我有以下JSON:
{"nickname":"xadoc","level":4,"loc":"Tulsa, OK, USA","score":122597,"money":29412.5,"streetNum":8,"streets":{"-91607259\/387798111":{"name":"Alam\u00e9da Ant\u00f3nio S\u00e9rgio","value":243,"type":1},"-91016823\/388182402":{"name":"Autoestrada do Norte","value":18304,"type":1},"-86897820\/399032795":{"name":"Autoestrada do Norte","value":12673,"type":1},"-973092846\/479475465":{"name":"19th Ave","value":7794,"type":1},"-974473223\/480054888":{"name":"23rd Ave NE","value":33977,"type":1}}}
我拼命想要访问动态对象名称,例如"-91607259\/387798111",我该怎么做?
现在我有:
$jsonurl = "http://www.monopolycitystreets.com/player/stats?nickname=$username&page=1";
$json = file_get_contents($jsonurl,0,null, $obj2 = json_decode($json);
foreach ( $obj2->streets as $street )
{
//Here I want to print the "-91607259\/387798111" for each street, please help
//echo $street[0]; gives "Fatal error: Cannot use object of type stdClass as array"
//echo $street gives "Catchable fatal error: Object of class stdClass could not be converted to string"
echo '<th>'.$street->name.'</th><td>'."M ".number_format($street->value, 3, ',', ',').'</td>';
}
答案 0 :(得分:17)
我认为最简单的事情是解码为关联数组而不是stdClass对象
$obj2 = json_decode( $json, true );
foreach ( $obj2['streets'] as $coords => $street )
{
echo $coords;
}
答案 1 :(得分:11)
考虑这段代码:
$json = '{"nickname":"xadoc","level":4,"loc":"Tulsa, OK, USA","score":122597,"money":29412.5,"streetNum":8,"streets":{"-91607259\/387798111":{"name":"Alam\u00e9da Ant\u00f3nio S\u00e9rgio","value":243,"type":1},"-91016823\/388182402":{"name":"Autoestrada do Norte","value":18304,"type":1},"-86897820\/399032795":{"name":"Autoestrada do Norte","value":12673,"type":1},"-973092846\/479475465":{"name":"19th Ave","value":7794,"type":1},"-974473223\/480054888":{"name":"23rd Ave NE","value":33977,"type":1}}}';
$obj2 = json_decode($json);
var_dump($obj2);
你会得到:
object(stdClass)[1]
public 'nickname' => string 'xadoc' (length=5)
public 'level' => int 4
public 'loc' => string 'Tulsa, OK, USA' (length=14)

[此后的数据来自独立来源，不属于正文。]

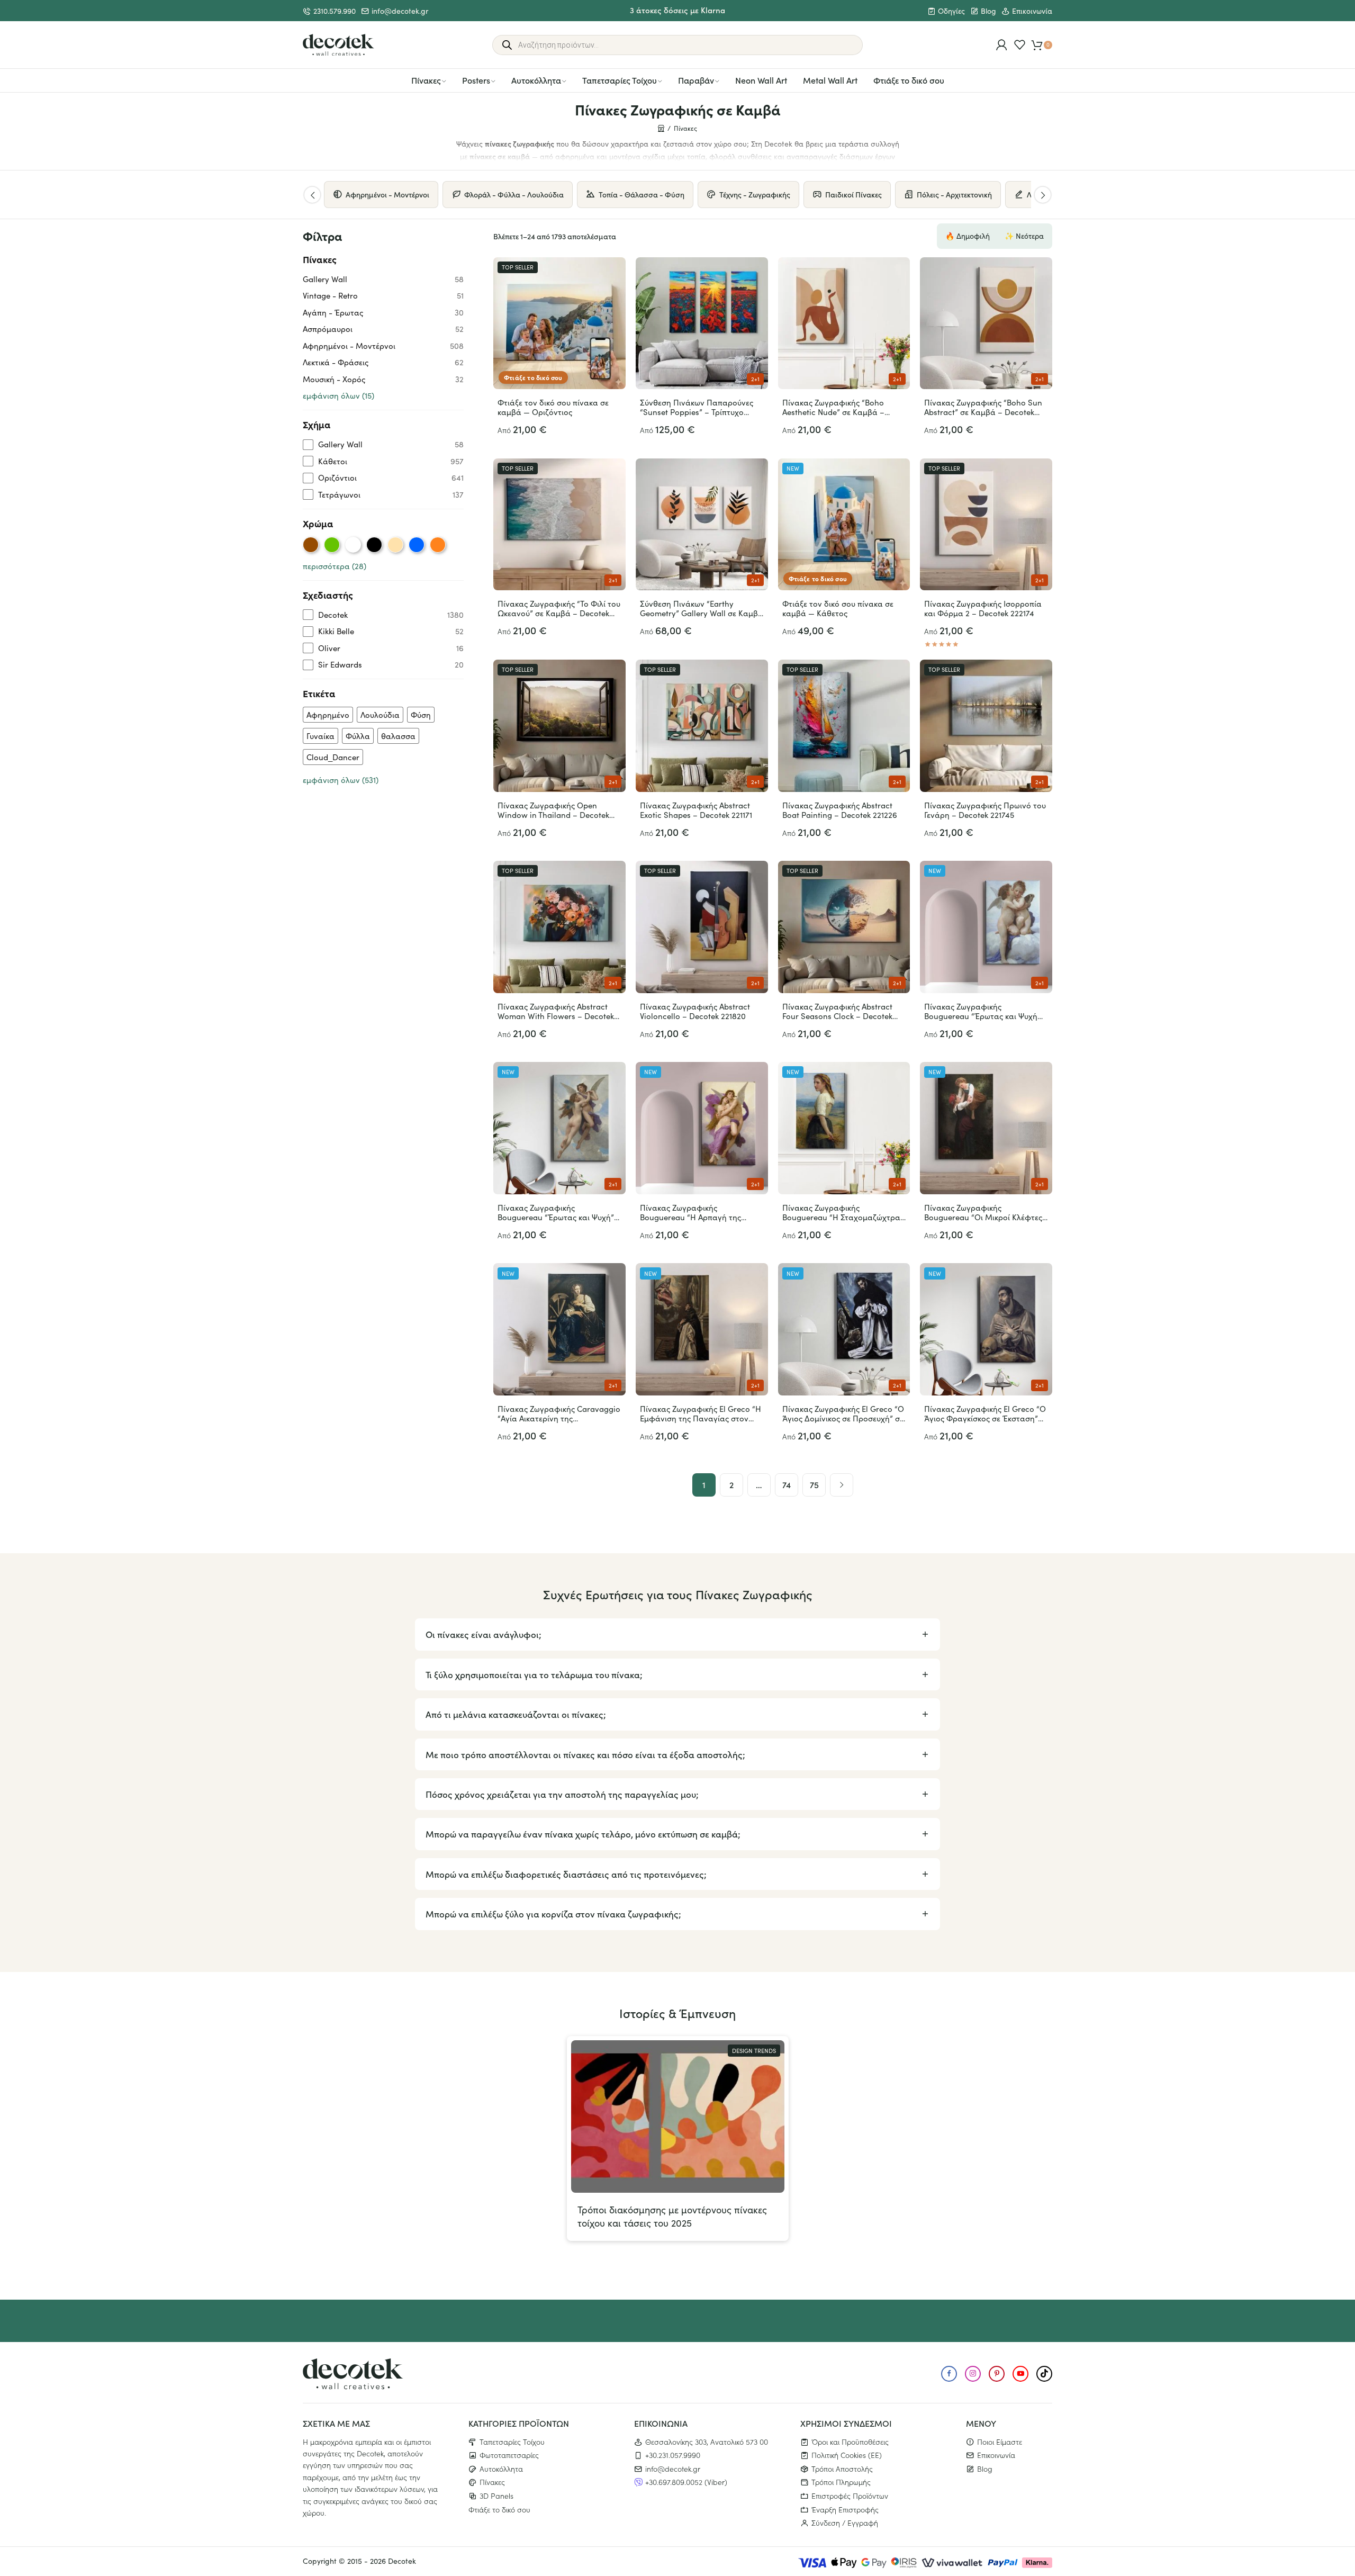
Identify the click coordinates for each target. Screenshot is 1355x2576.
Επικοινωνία (1032, 11)
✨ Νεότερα (1024, 236)
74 (786, 1484)
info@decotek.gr (400, 11)
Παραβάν (696, 80)
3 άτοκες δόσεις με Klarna (677, 9)
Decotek (402, 2561)
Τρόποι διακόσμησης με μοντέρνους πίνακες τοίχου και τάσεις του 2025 (672, 2216)
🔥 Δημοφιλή (967, 236)
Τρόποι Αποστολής (842, 2468)
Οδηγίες (951, 11)
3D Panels (496, 2495)
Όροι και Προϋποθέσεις (850, 2441)
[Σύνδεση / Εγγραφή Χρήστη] (1001, 44)
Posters (476, 80)
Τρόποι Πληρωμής (841, 2481)
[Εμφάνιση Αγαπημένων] (1019, 44)
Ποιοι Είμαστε (999, 2441)
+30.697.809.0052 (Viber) (686, 2481)
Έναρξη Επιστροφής (845, 2508)
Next (1042, 194)
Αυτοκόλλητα (536, 80)
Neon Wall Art (761, 80)
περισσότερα (334, 566)
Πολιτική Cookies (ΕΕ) (846, 2454)
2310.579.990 (334, 11)
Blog (988, 11)
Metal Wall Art (830, 80)
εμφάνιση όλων (338, 395)
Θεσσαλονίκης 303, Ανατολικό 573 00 (706, 2441)
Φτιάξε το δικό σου (908, 80)
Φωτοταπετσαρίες (509, 2454)
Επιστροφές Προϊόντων (849, 2495)
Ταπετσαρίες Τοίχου (619, 80)
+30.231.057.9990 (672, 2454)
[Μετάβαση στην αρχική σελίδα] (338, 45)
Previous (312, 194)
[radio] (311, 545)
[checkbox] (383, 444)
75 (814, 1484)
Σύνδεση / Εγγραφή (844, 2522)
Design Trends (754, 2051)
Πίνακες (426, 80)
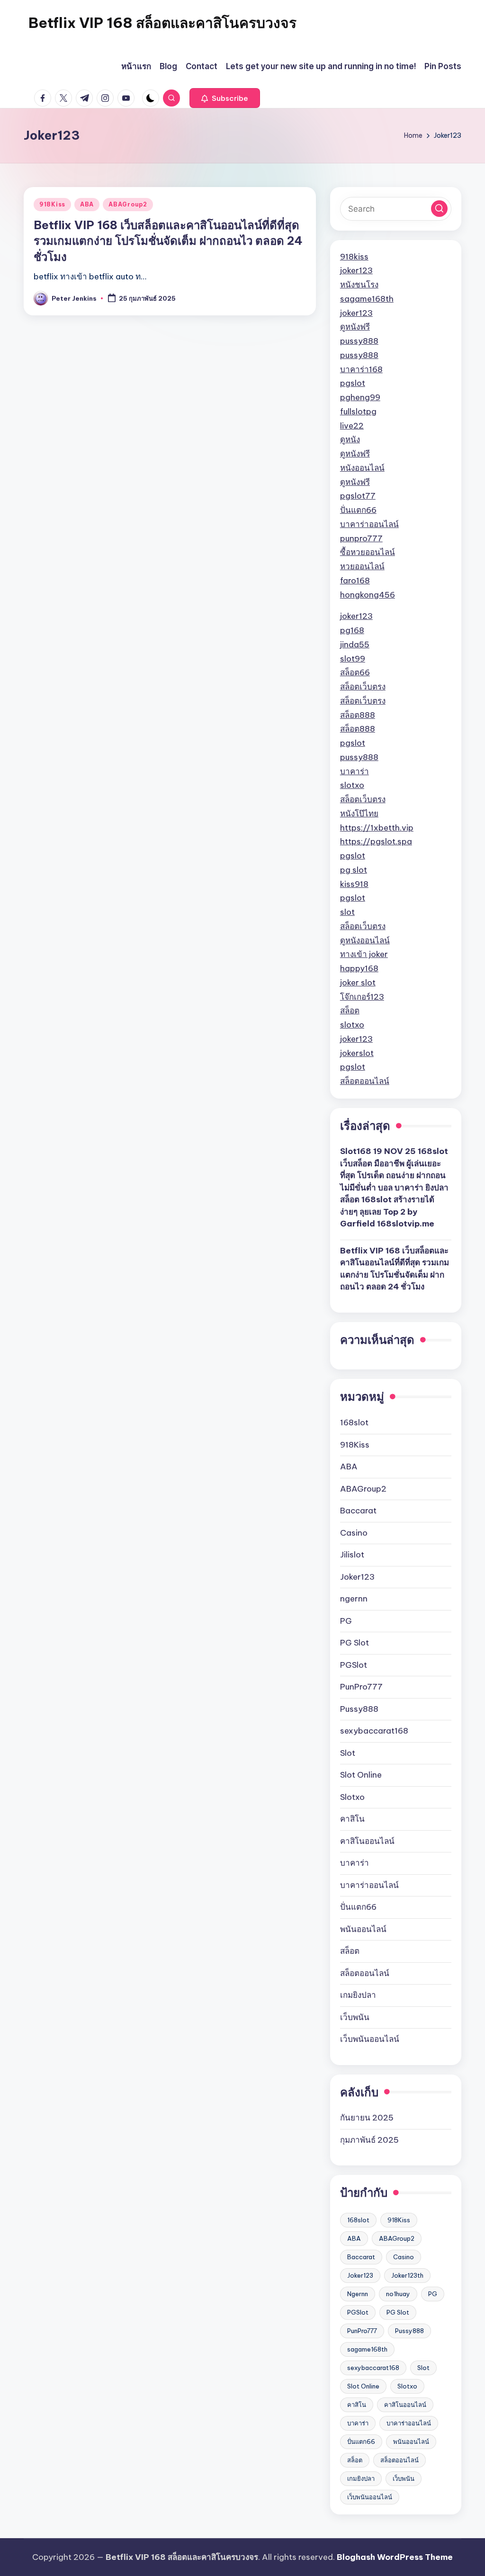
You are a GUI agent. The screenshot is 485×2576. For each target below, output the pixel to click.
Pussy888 (359, 1709)
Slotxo (352, 1797)
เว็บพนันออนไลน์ (369, 2039)
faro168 (355, 580)
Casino (354, 1533)
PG (346, 1621)
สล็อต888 (357, 715)
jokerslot (357, 1053)
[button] (224, 98)
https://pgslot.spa (376, 841)
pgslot (352, 383)
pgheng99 (360, 397)
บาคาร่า (354, 771)
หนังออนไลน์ (362, 468)
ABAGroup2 (127, 204)
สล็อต (349, 1010)
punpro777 (361, 538)
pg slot (353, 870)
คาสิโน (352, 1819)
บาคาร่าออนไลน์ (369, 524)
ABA (87, 204)
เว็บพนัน (354, 2017)
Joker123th (407, 2275)
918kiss (354, 256)
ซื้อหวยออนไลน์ (367, 552)
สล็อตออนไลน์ (364, 1081)
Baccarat (358, 1510)
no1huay (398, 2294)
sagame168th (367, 299)
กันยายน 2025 (367, 2117)
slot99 (352, 658)
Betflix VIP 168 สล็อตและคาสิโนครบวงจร (162, 23)
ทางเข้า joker (364, 954)
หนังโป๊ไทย (359, 813)
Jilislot (352, 1554)
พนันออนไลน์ (363, 1929)
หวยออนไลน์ (362, 566)
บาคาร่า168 (361, 369)
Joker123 (357, 1577)
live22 (352, 425)
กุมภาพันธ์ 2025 (369, 2140)
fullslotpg (358, 411)
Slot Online (361, 1775)
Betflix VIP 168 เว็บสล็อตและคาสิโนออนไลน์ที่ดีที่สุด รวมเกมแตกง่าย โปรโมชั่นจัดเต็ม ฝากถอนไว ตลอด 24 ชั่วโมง (168, 241)
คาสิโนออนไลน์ (367, 1841)
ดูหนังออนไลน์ (365, 940)
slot (347, 912)
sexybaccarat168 (374, 1731)
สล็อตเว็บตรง (363, 686)
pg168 (352, 630)
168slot (354, 1422)
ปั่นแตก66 (358, 510)
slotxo (352, 785)
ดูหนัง (350, 439)
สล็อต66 (355, 672)
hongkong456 (367, 595)
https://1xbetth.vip (376, 828)
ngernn (354, 1598)
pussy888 (359, 341)
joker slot (358, 982)
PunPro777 (361, 1687)
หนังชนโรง (359, 284)
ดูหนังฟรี (355, 327)
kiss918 (354, 884)
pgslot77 (358, 496)
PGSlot (353, 1665)
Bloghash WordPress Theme (395, 2557)
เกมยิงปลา (358, 1995)
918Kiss (52, 204)
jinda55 (354, 644)
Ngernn (357, 2294)
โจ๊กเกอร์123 (362, 997)
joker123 (356, 270)
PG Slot (354, 1642)
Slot (347, 1753)
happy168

public 'score' => int 122597
public 'money' => float 29412.5
public 'streetNum' => int 8
public 'streets' =>
object(stdClass)[2]
public '-91607259/387798111' =>
object(stdClass)[3]
public 'name' => string 'Alaméda António Sérgio' (length=25)
public 'value' => int 243
public 'type' => int 1
public '-91016823/388182402' =>
object(stdClass)[4]
public 'name' => string 'Autoestrada do Norte' (length=20)
public 'value' => int 18304
public 'type' => int 1
public '-86897820/399032795' =>
object(stdClass)[5]
public 'name' => string 'Autoestrada do Norte' (length=20)
public 'value' => int 12673
public 'type' => int 1
public '-973092846/479475465' =>
object(stdClass)[6]
public 'name' => string '19th Ave' (length=8)
public 'value' => int 7794
public 'type' => int 1
public '-974473223/480054888' =>
object(stdClass)[7]
public 'name' => string '23rd Ave NE' (length=11)
public 'value' => int 33977
public 'type' => int 1
这意味着你可以像这样在街道上循环:
foreach ( $obj2->streets as $id => $street ) {
echo $id;
var_dump($street);
echo '<hr />';
}
这样,对于每个$street,您都会将相应的密钥转换为$id - 并将数据转换为$street。
或者您可以通过这种方式直接访问:
$street = $obj2->streets->{'-86897820/399032795'};
var_dump($street);
哪能得到你:
object(stdClass)[5]
public 'name' => string 'Autoestrada do Norte' (length=20)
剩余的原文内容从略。